EXERCISE DIRECTIONS - Write out, word for word, the stretch of items from the line containing "This screenshot has height=819, width=1456." through the line containing "This screenshot has width=819, height=1456.", including both of those lines.

INPUT DATA -
• • •
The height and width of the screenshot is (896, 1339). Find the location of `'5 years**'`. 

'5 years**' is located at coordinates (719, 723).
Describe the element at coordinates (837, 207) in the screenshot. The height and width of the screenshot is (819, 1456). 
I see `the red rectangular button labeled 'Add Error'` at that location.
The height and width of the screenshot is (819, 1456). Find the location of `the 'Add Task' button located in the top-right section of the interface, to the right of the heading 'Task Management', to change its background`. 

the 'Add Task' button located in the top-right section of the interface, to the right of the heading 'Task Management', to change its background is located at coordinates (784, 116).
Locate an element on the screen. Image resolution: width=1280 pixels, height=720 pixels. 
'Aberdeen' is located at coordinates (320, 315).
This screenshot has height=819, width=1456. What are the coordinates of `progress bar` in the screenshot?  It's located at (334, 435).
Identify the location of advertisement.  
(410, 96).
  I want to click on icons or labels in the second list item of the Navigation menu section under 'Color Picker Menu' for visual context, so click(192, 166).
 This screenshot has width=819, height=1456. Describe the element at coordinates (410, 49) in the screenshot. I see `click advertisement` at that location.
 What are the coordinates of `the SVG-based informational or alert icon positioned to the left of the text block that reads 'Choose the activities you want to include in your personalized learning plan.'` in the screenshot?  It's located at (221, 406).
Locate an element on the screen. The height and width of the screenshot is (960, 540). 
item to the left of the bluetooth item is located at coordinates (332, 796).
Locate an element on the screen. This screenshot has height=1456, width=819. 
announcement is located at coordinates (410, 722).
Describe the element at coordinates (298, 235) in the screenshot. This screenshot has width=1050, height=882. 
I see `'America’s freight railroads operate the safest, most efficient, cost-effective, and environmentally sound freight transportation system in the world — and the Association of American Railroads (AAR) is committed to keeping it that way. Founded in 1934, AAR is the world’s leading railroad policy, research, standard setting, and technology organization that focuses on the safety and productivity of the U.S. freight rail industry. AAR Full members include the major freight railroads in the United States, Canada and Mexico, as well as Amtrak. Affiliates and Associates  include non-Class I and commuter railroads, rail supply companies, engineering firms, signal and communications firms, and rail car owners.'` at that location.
• • •
EXERCISE SOLUTION -
This screenshot has height=819, width=1456. What are the coordinates of `progress bar` in the screenshot?  It's located at (334, 435).
Identify the location of advertisement.  
(410, 96).
  I want to click on icons or labels in the second list item of the Navigation menu section under 'Color Picker Menu' for visual context, so click(192, 166).
 This screenshot has width=819, height=1456. Describe the element at coordinates (410, 49) in the screenshot. I see `click advertisement` at that location.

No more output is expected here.